Yes, we have seen this as well.
Our cluster is Docker Swarm in EC2 with a Network Load Balancer in front of 2 ProxySQL instances.
@sunit-saavn do you have experience with this on previous versions? Was there a version before 2.0.12 that you feel confident did not have this problem? Or have you had only one instance of this, seemingly triggered by a VPN outage?
@bdelvecchio This is the first version of proxysql that we are using in production. So sadly can't comment about previous versions.
@sunit-saavn : what status do you expect from a connection that wasn't even completed?
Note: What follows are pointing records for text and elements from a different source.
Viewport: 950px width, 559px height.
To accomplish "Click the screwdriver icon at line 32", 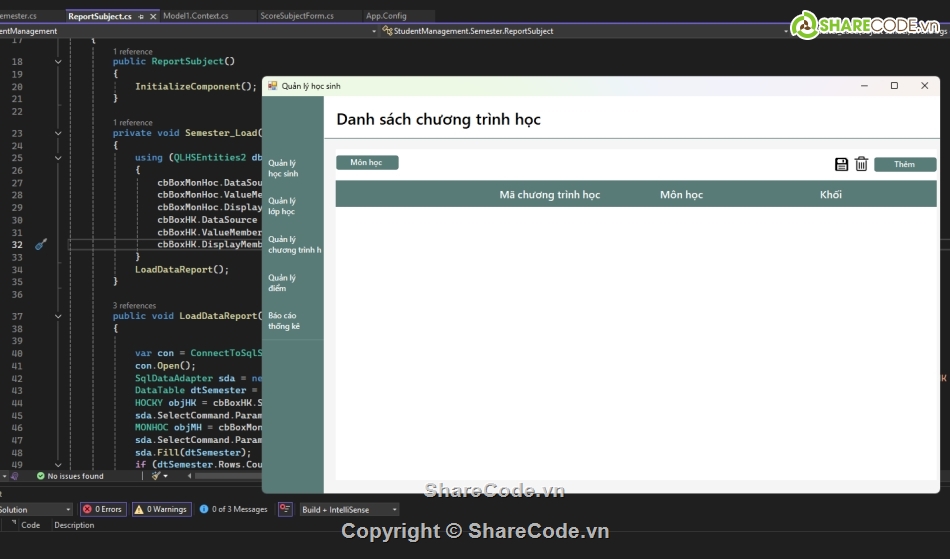I will point(41,245).
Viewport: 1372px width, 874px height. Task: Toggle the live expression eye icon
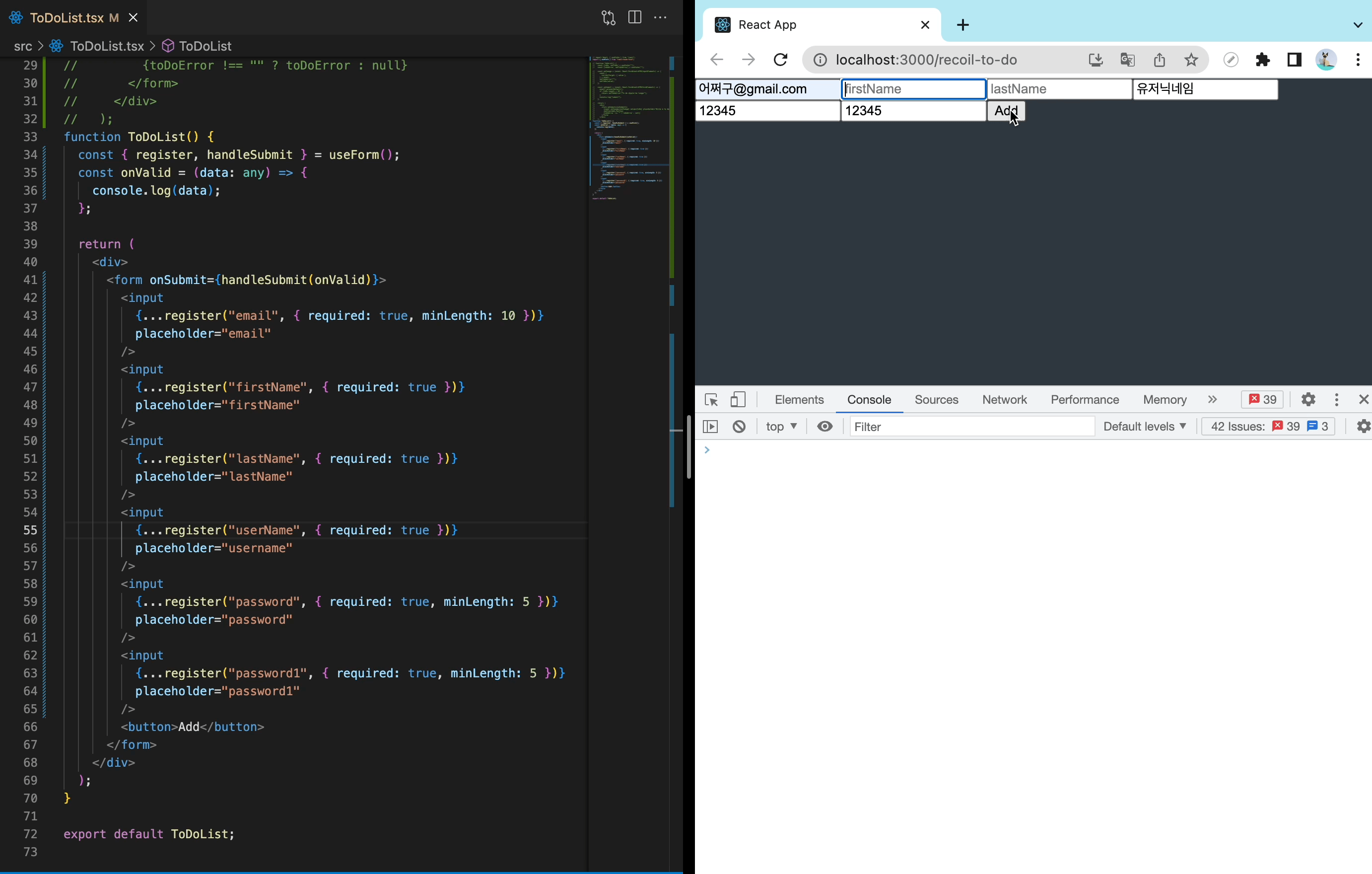pyautogui.click(x=824, y=427)
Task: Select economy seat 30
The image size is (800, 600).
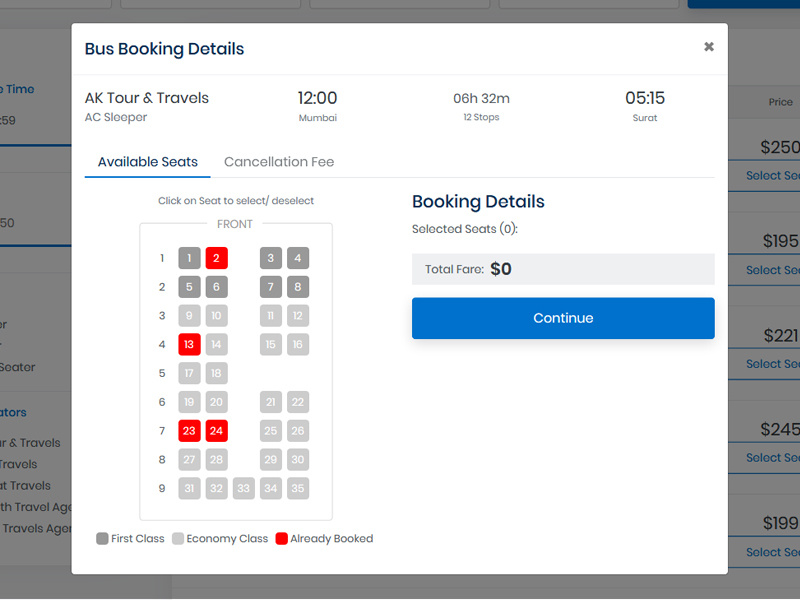Action: (x=300, y=459)
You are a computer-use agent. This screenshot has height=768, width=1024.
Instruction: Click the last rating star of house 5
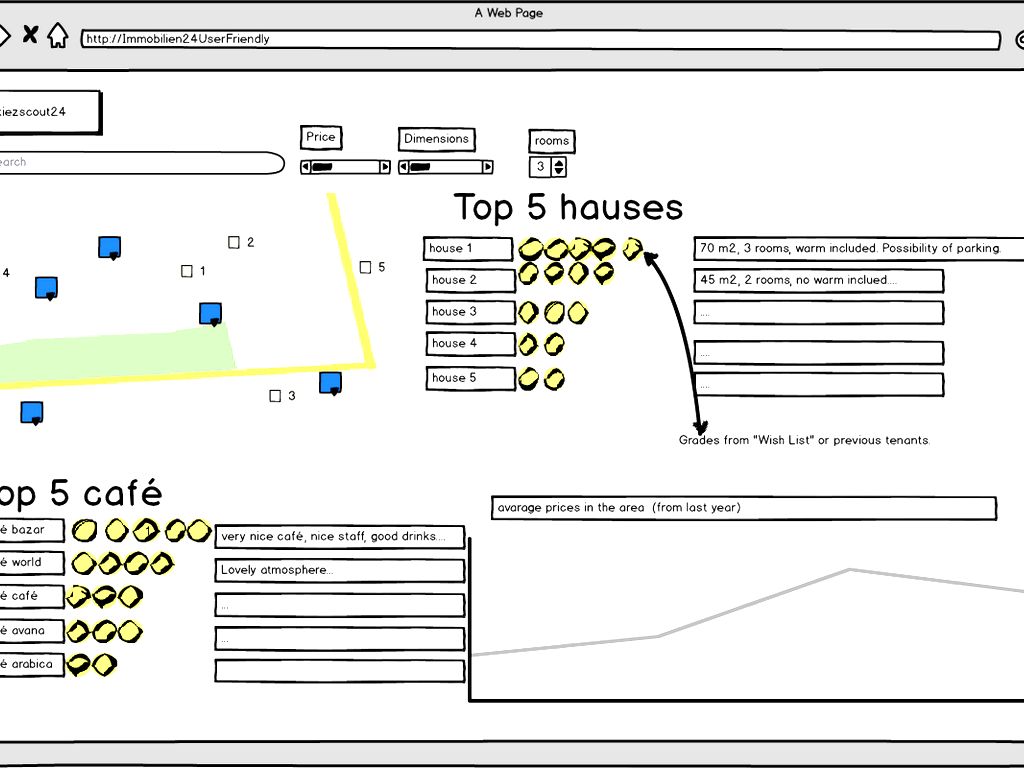pyautogui.click(x=554, y=379)
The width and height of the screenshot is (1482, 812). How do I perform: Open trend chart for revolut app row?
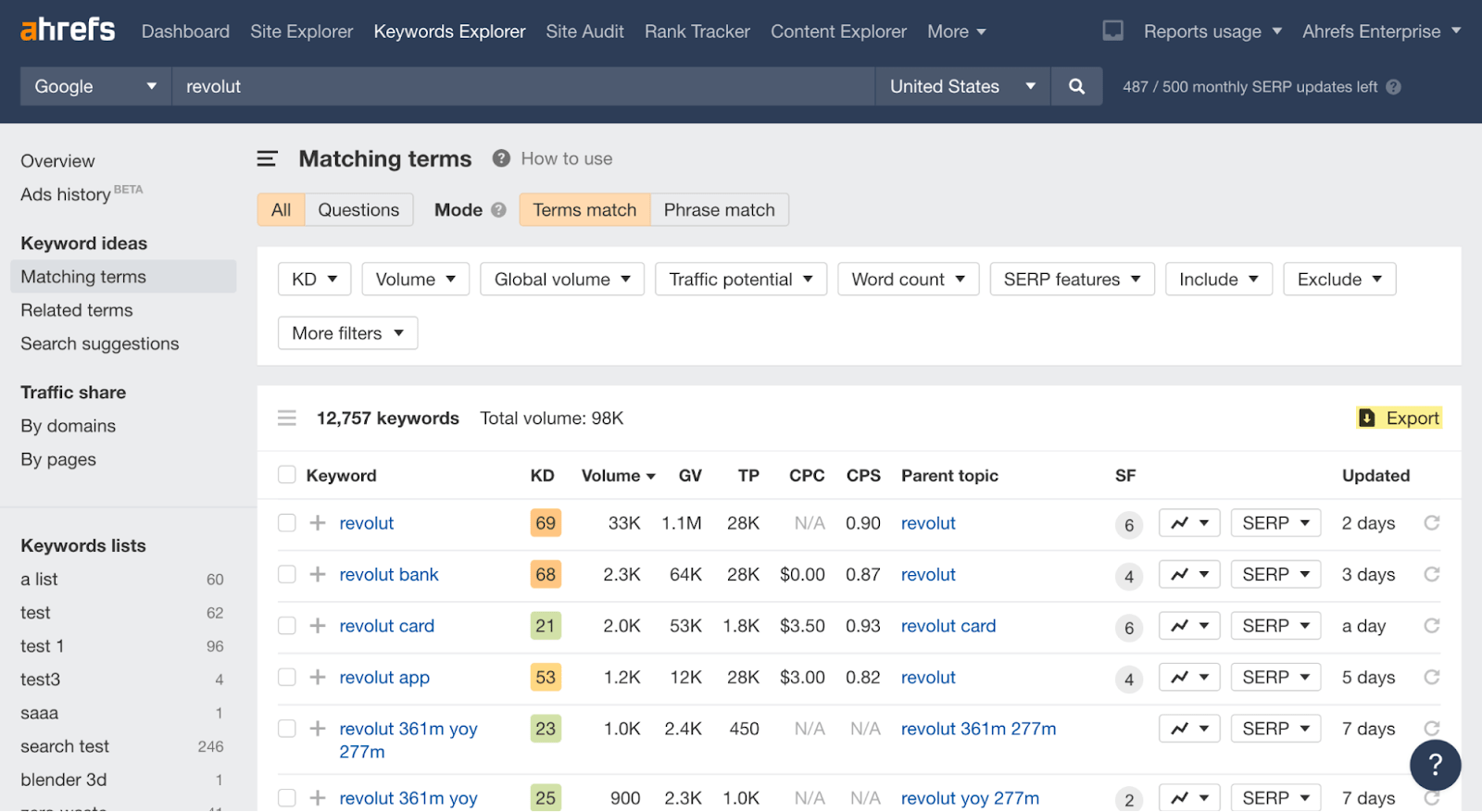click(1189, 678)
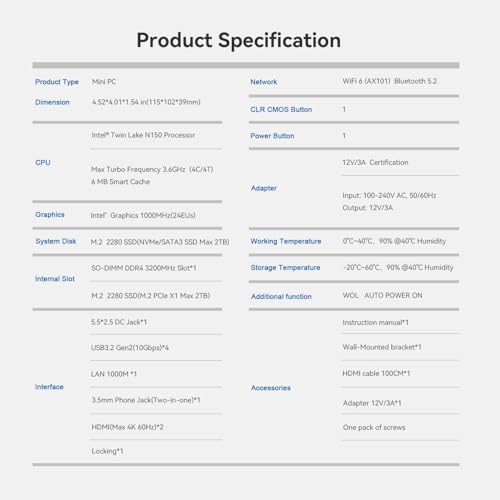Click the Additional function label

(281, 296)
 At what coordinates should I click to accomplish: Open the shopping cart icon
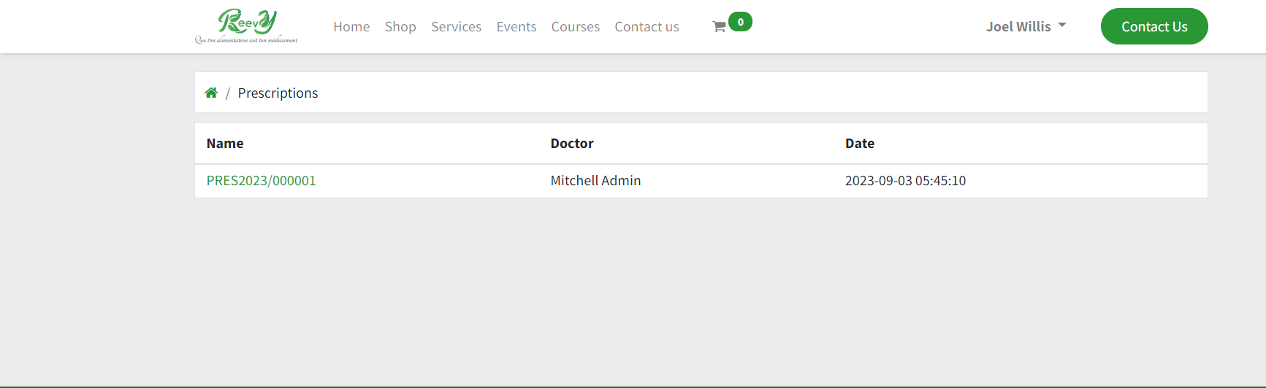pyautogui.click(x=718, y=27)
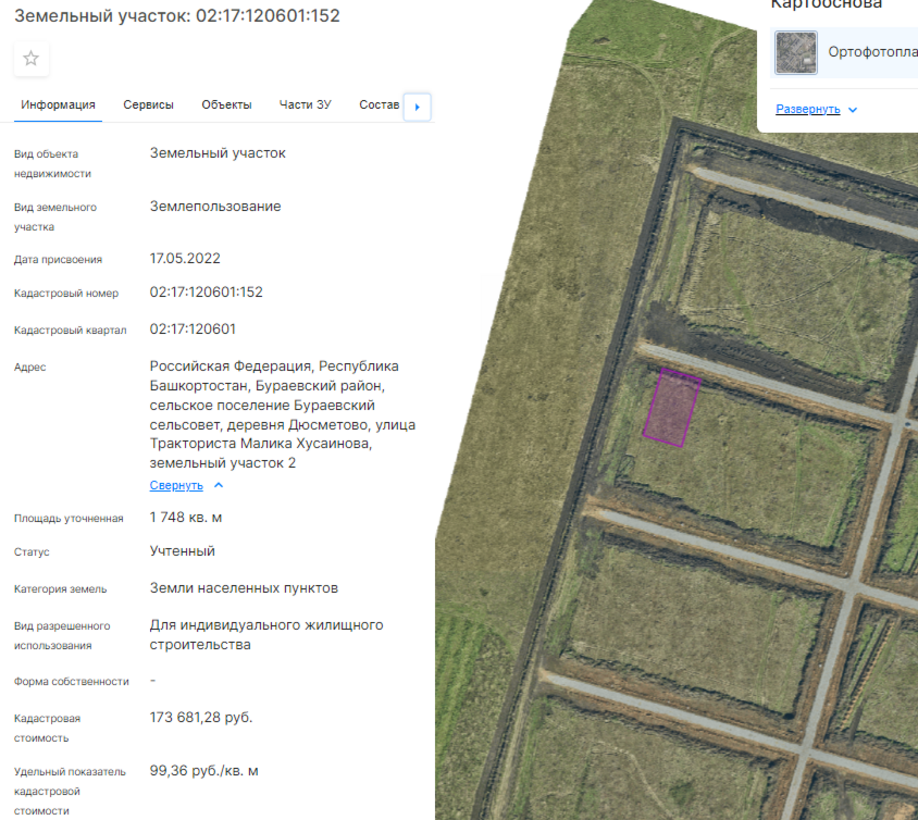The image size is (918, 820).
Task: Collapse the address with the up chevron
Action: [219, 486]
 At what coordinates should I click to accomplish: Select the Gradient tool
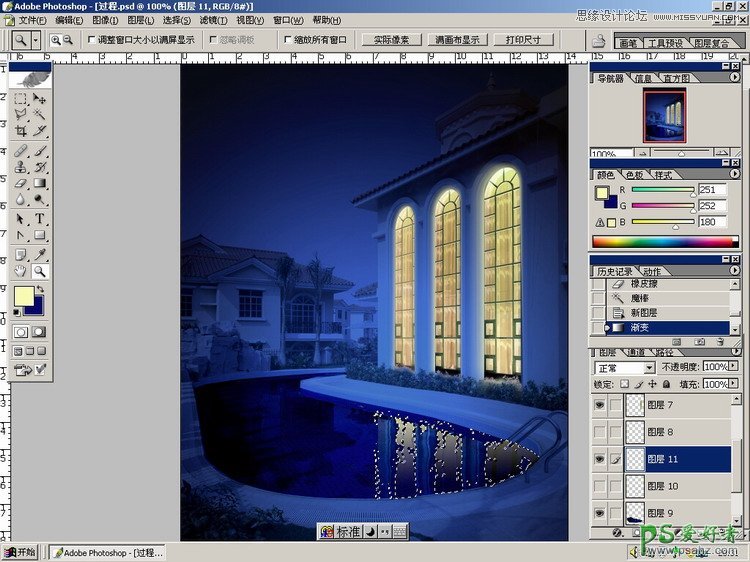[40, 184]
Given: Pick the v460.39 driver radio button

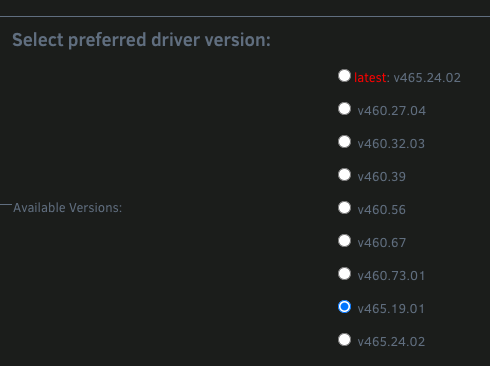Looking at the screenshot, I should [344, 175].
According to error log, the connections were not established.
@renecannao If the connections are not completed shouldn't proxysql close the underlying opened connections rather than leaving them in close_wait state or is it application's responsibility to terminate these connections (I don't know if that's possible)?
I don't follow your question.
If a connection is not established, and proxysql did execute close()
, what status do you expect the connection to be?
There is no issue
How long is this supposed to be in the close_wait state, because I have seen the connections to be in close_wait state for hours? Only after restart of proxysql do these connections get cleaned up. My understanding might be limited here but from this article close_wait is essentially : "This endpoint has received a close request from the remote endpoint and this TCP is now waiting for a connection termination request from the local application." I assume the local application here would be proxysql, if proxysql did execute close() because of any failures I don't understand why they would be in close_wait state for hours. If this is expected behaviour, then can you please point me to some documentation around this behaviour and can also close the issue.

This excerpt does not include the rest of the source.